- TASK STATEMENT -
Search the records below for "Task: Click the Terms link under coupon". Return that line and all remaining lines exactly.
☆ ☆ ☆ ☆ ☆ ☆ ☆
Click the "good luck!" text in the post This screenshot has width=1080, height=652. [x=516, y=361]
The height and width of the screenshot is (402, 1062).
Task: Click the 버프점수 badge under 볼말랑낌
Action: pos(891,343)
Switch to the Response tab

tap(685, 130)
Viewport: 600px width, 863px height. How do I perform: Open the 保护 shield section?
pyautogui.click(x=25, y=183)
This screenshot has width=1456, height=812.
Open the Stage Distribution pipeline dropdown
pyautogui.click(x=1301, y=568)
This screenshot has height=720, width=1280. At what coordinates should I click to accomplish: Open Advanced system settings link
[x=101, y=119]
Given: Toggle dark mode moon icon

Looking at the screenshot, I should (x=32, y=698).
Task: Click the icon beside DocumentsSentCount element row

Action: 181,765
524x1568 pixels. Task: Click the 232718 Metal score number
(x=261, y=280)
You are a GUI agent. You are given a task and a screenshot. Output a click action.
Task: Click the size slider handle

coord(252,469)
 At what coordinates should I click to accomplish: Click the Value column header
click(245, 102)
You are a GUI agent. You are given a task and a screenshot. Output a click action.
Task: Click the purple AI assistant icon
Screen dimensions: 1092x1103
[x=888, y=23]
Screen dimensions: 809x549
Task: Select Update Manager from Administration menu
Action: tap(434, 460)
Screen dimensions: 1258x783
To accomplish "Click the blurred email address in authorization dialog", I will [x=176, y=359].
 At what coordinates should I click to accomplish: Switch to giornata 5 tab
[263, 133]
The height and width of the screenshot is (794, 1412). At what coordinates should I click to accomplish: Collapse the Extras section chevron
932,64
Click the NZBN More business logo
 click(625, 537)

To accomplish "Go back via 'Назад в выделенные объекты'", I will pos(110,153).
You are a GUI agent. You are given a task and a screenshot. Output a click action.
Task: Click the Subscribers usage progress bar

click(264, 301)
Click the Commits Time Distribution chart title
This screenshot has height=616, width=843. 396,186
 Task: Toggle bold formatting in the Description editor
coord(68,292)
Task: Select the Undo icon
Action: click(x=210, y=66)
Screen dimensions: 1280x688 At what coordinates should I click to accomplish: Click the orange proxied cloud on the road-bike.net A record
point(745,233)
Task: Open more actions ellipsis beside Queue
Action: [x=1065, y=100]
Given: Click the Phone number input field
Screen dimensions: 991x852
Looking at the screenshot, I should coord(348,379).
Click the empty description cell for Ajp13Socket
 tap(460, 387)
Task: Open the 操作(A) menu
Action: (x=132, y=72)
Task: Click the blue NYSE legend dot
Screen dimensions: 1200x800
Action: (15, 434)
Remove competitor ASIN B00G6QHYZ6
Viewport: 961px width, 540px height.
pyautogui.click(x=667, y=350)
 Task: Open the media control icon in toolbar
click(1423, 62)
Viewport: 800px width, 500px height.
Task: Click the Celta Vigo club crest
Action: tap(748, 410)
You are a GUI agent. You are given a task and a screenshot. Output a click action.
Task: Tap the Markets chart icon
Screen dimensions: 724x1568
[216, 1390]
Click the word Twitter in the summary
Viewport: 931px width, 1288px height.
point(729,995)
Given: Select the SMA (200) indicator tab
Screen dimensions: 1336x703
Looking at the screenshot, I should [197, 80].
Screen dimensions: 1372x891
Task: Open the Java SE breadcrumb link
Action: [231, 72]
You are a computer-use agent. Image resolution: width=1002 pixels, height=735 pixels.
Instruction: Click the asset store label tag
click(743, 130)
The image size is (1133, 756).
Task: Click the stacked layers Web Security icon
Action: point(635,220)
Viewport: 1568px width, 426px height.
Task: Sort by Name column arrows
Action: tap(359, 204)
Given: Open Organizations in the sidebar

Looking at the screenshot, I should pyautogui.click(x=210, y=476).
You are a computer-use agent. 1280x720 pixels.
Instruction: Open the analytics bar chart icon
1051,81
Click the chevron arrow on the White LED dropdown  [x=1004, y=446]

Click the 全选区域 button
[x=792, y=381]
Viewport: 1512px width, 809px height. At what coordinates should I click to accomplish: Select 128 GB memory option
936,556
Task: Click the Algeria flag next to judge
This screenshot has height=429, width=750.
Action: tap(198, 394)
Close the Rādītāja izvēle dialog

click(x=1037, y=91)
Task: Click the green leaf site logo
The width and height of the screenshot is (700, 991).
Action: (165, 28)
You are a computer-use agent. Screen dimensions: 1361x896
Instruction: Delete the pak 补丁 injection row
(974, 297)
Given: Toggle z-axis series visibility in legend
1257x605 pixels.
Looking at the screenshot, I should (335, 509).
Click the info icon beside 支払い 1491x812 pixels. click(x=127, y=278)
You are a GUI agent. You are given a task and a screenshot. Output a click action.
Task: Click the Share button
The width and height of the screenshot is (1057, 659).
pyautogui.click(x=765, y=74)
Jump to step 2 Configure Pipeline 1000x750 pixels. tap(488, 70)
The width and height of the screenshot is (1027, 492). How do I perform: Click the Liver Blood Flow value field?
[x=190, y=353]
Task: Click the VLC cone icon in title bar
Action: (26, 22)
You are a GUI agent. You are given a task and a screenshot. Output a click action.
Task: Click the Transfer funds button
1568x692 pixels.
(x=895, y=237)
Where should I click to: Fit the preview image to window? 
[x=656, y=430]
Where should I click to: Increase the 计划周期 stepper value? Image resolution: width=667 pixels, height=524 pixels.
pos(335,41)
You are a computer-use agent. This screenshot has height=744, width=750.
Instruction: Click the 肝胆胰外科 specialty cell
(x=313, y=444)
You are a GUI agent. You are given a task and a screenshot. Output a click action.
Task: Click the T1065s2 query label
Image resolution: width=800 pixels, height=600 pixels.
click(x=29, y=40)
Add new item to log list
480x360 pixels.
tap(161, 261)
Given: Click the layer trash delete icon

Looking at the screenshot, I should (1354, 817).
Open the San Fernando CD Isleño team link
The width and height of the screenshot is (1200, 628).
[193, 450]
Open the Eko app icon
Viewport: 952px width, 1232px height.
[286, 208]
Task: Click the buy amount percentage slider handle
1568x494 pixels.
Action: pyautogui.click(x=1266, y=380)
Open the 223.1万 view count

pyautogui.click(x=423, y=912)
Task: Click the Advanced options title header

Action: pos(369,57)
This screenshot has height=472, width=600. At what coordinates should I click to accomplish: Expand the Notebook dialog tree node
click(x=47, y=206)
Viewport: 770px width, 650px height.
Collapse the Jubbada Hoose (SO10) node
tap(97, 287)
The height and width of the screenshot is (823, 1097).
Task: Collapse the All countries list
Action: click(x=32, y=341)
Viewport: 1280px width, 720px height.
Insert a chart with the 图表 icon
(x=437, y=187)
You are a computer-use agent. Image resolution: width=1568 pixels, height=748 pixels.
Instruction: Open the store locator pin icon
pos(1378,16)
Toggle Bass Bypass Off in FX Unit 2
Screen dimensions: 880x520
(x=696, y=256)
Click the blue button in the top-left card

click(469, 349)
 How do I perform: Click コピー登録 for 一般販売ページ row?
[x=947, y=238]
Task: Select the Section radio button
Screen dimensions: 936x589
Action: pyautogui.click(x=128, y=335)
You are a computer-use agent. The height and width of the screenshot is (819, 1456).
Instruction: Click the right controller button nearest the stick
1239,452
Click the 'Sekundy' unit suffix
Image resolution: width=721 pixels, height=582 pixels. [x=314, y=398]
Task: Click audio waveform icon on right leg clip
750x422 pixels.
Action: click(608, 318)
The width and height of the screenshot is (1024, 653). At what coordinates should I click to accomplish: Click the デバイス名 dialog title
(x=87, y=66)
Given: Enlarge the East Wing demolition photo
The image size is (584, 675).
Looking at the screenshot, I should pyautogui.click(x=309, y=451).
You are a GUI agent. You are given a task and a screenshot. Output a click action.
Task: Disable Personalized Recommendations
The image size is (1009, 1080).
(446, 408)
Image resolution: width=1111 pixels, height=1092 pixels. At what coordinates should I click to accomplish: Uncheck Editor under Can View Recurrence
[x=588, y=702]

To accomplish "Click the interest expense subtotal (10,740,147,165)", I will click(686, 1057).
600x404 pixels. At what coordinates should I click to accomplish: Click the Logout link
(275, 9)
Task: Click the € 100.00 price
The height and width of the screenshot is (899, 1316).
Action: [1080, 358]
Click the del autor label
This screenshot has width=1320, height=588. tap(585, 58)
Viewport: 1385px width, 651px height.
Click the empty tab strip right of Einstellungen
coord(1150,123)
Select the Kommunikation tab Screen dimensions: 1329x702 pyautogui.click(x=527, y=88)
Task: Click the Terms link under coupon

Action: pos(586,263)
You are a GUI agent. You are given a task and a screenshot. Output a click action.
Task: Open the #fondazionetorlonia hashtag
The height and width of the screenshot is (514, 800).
☆ ☆ ☆ ☆ ☆ ☆ ☆
- OUTPUT FOR THIS TASK -
Task: Click the Terms link under coupon

Action: pos(586,263)
You are a GUI agent. You are given a task and a screenshot. Output a click action.
Task: Open the #fondazionetorlonia hashtag
The height and width of the screenshot is (514, 800).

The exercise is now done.